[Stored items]
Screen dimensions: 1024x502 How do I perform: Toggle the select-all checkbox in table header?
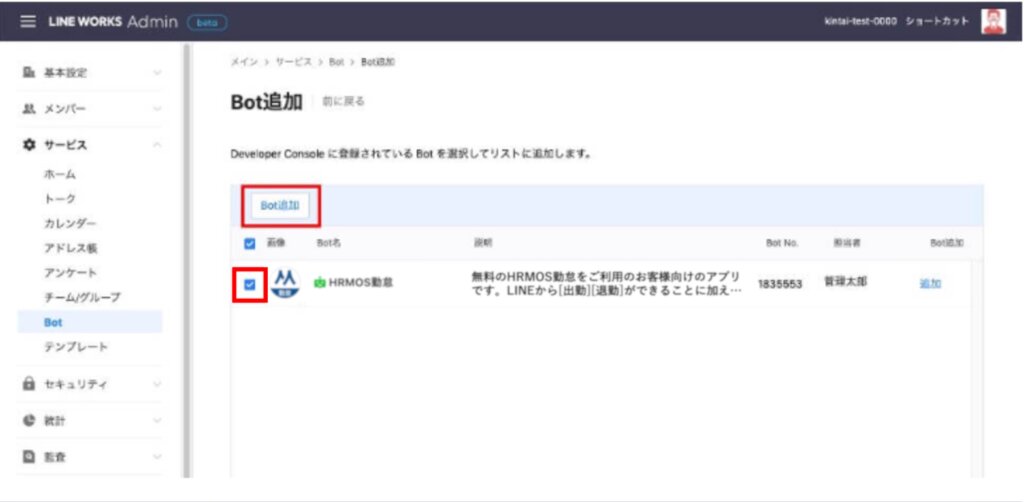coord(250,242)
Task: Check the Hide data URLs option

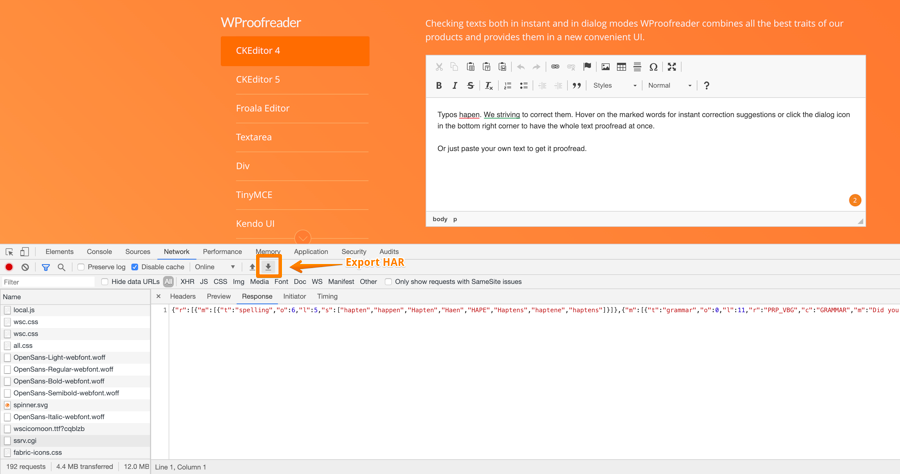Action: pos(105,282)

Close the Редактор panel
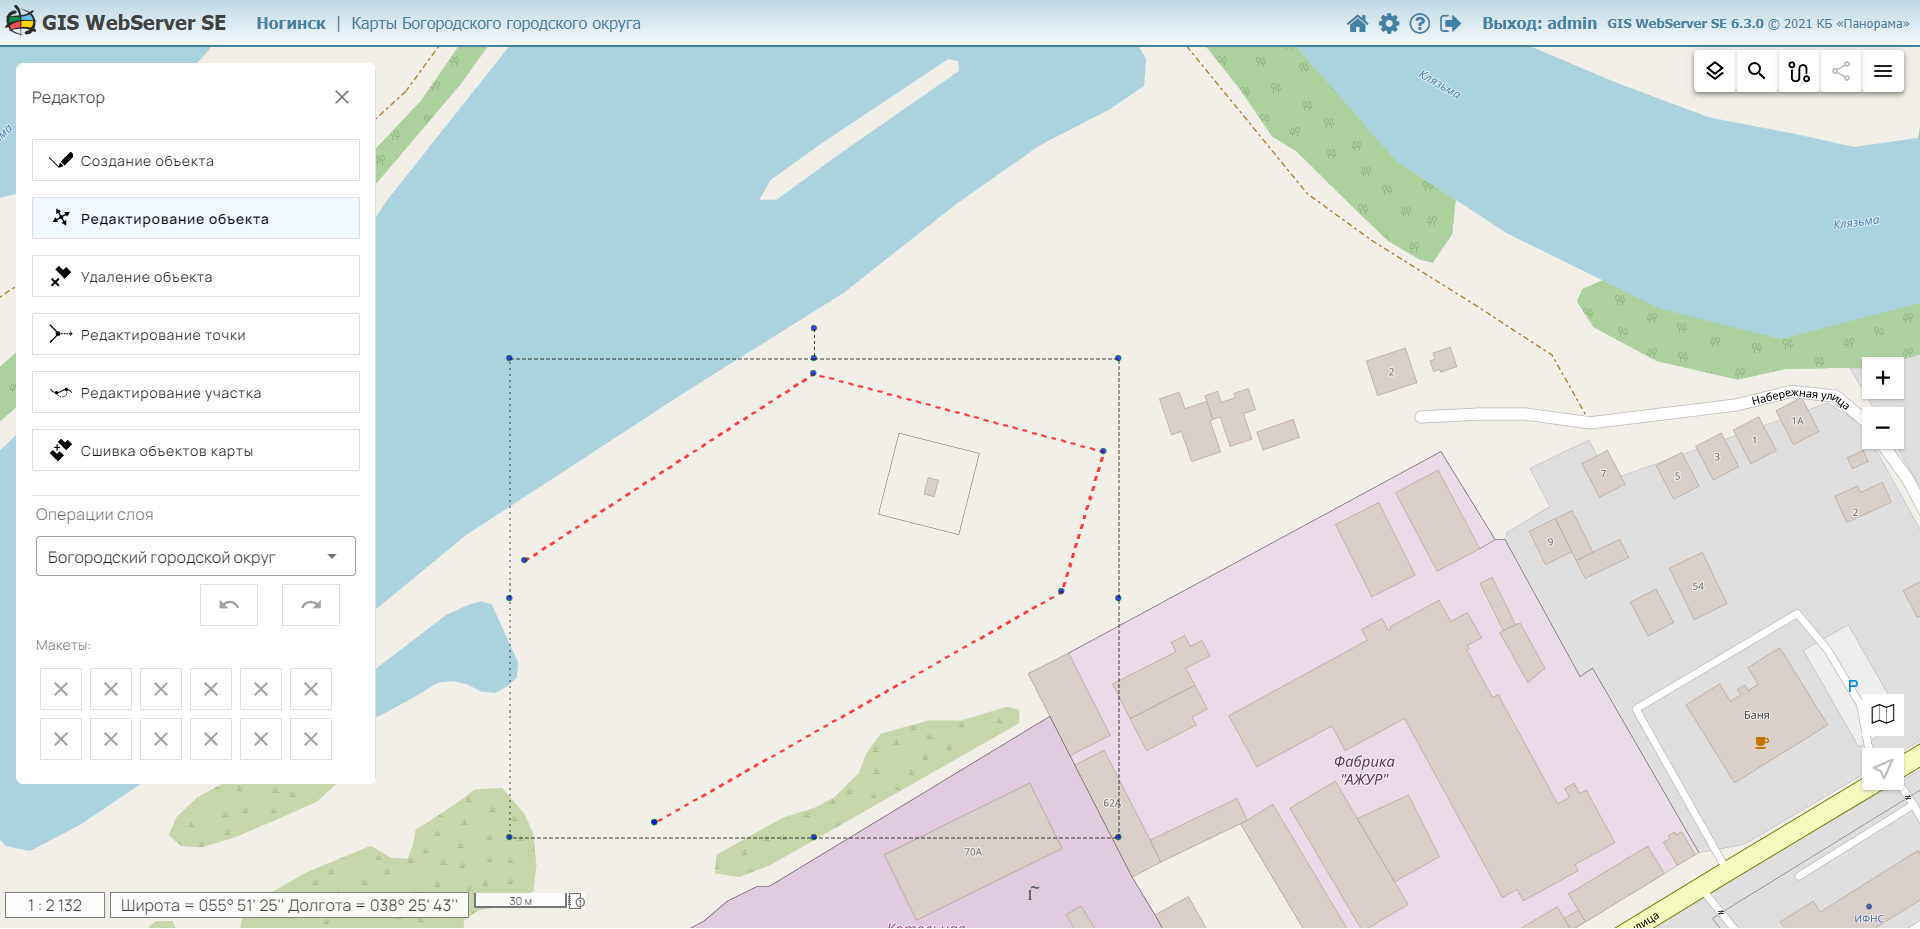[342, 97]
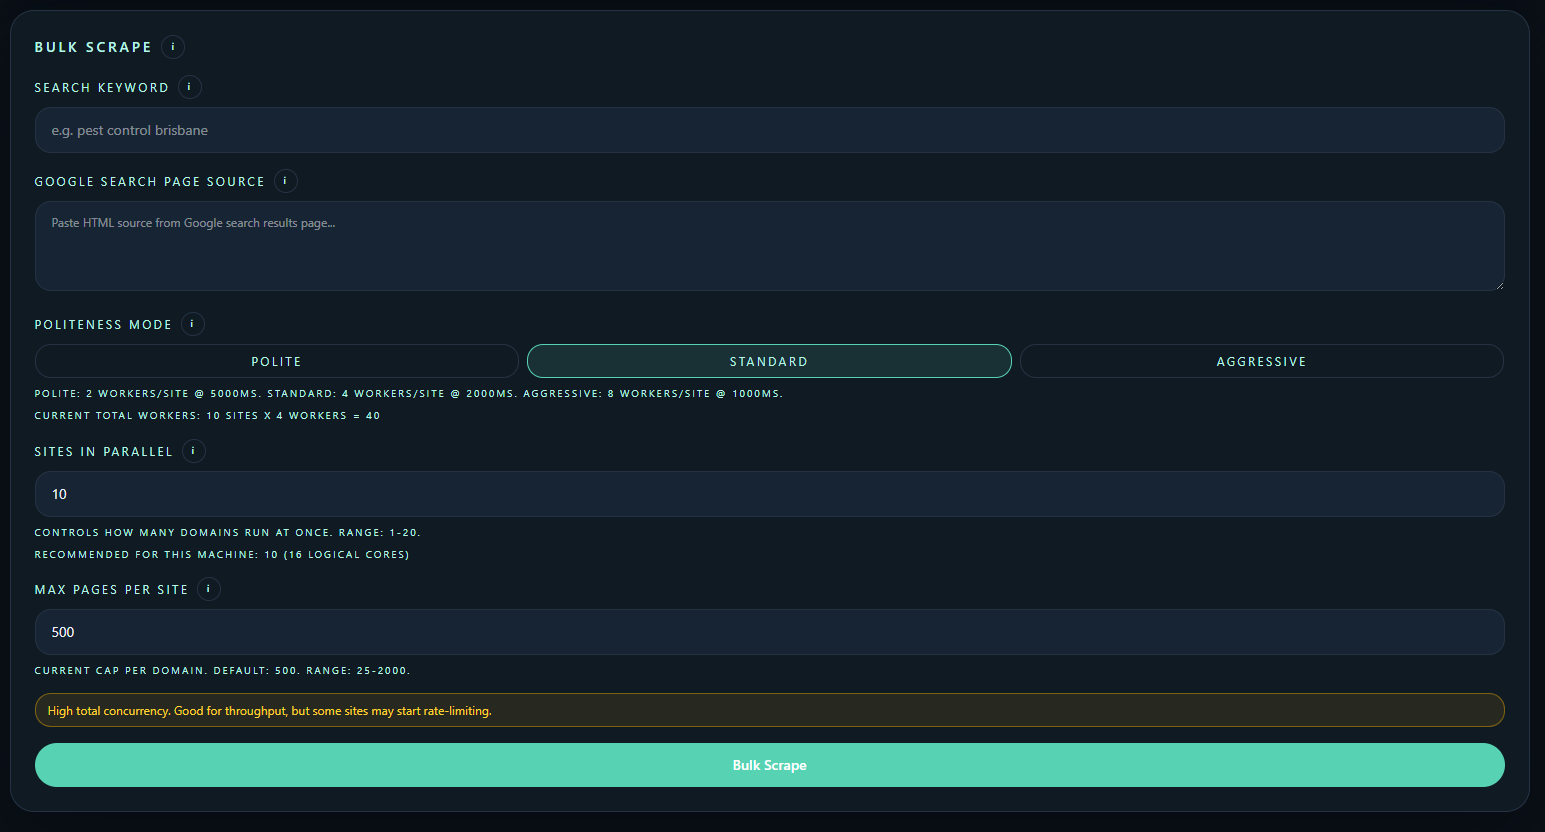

*Task item:* Although the records contain pictures, return only their text, exactly as written.

*Response area:*
Screen dimensions: 1024x502 How do I perform: Toggle the select-all checkbox in table header?
coord(250,242)
Task: Check the Hide data URLs option

Action: pos(105,282)

Close the Редактор panel
[342, 97]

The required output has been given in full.